Decorative Self Works of Flora Annie Steel: A Study of Imperialism
Pages:30-31
Pallavi (Department of English, GJU S&T, Hisar, Haryana)
In her time she was known as the “female Rudyard Kipling,” but while Kipling’s life and work are still discussed and read, Flora Steel’s life and work have been largely forgotten. Imperialism, as Edward Said, Gayatri Spivak and other commentators have described it, is a mapping of cultural and geographical territory employing an ideology of possession and control. Viewed historically, its modern dimensions are commonly seen as extending roughly from Columbus’ “discovery” of the American to the nationalist liberatory politics of the pre and post-WWII nation-state configuration.

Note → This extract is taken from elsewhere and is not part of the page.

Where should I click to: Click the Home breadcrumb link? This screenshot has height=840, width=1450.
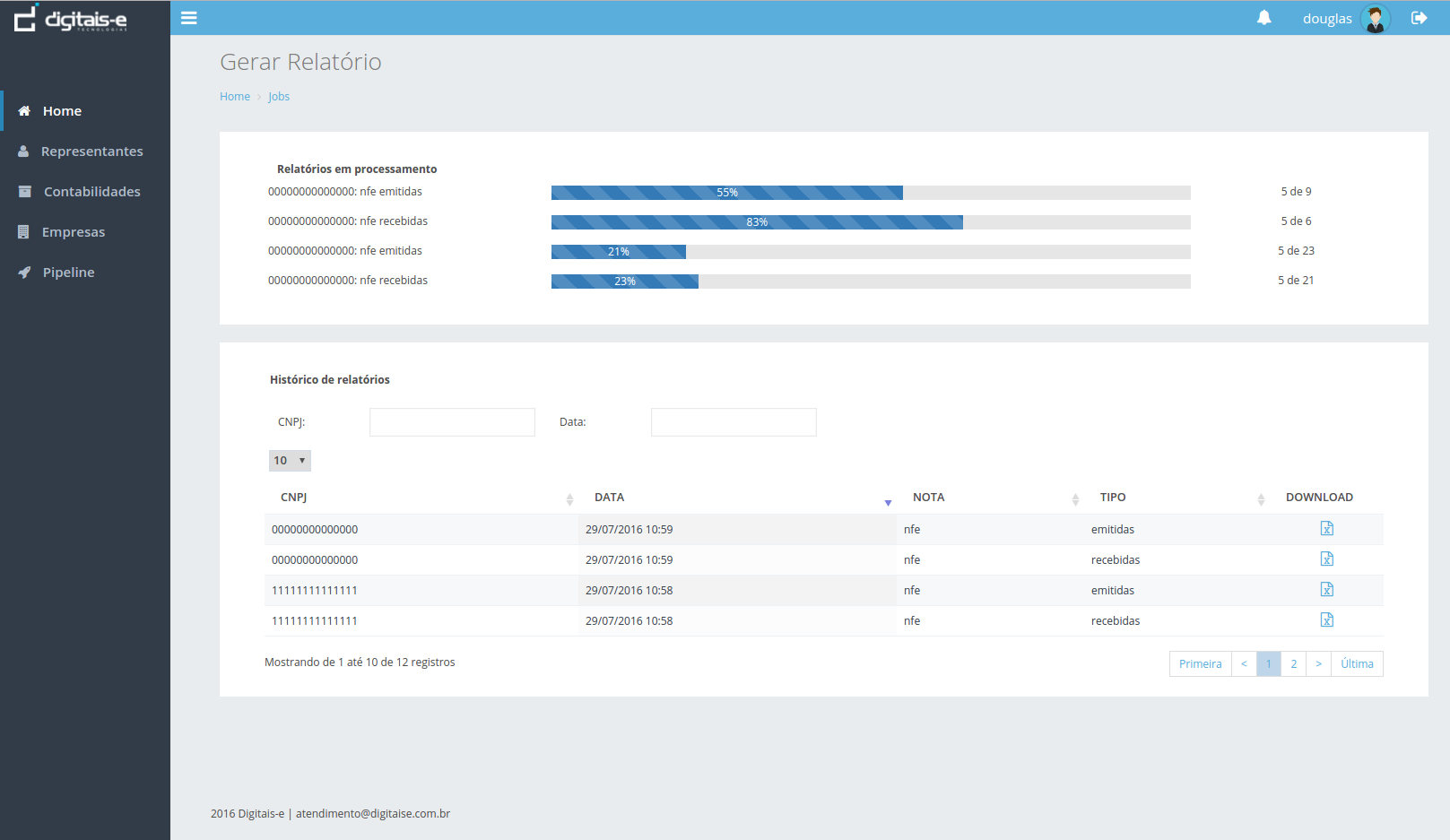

In influence and sheer acquisitiveness, Britain is seen to have played the largest role. Whether decolonization has marked some sort of end to imperialism and the closely related phenomenon of colonialism, so that imperialism can be consigned to history from a “post-colonial” position, is open to debate. Nevertheless, it seems clear that “history” marks the present and that the impulse to imperialism has found different ways to produce the same effects. Geographical and cultural imperialism and colonialism may still be very much alive in the transitional corporatism described by Masao Miyoshi or in the maximizing, extractive, “separating, dominating and reactive” tendencies which continue to structure Western concepts and practices of knowledge production.